▶ **ENTRIES SHOWN**
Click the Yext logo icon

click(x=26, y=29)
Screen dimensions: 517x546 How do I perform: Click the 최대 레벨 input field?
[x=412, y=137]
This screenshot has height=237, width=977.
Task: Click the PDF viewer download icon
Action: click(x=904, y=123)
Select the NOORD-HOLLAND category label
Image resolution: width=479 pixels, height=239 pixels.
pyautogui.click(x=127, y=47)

▶ **PROBLEM STATEMENT**
The listing above is to be transcribed in full, with no line omitted.

▶ **WRITTEN ANSWER**
Click the Yext logo icon

click(x=26, y=29)
Screen dimensions: 517x546 How do I perform: Click the 최대 레벨 input field?
[x=412, y=137]
This screenshot has height=237, width=977.
Task: Click the PDF viewer download icon
Action: click(x=904, y=123)
Select the NOORD-HOLLAND category label
Image resolution: width=479 pixels, height=239 pixels.
pyautogui.click(x=127, y=47)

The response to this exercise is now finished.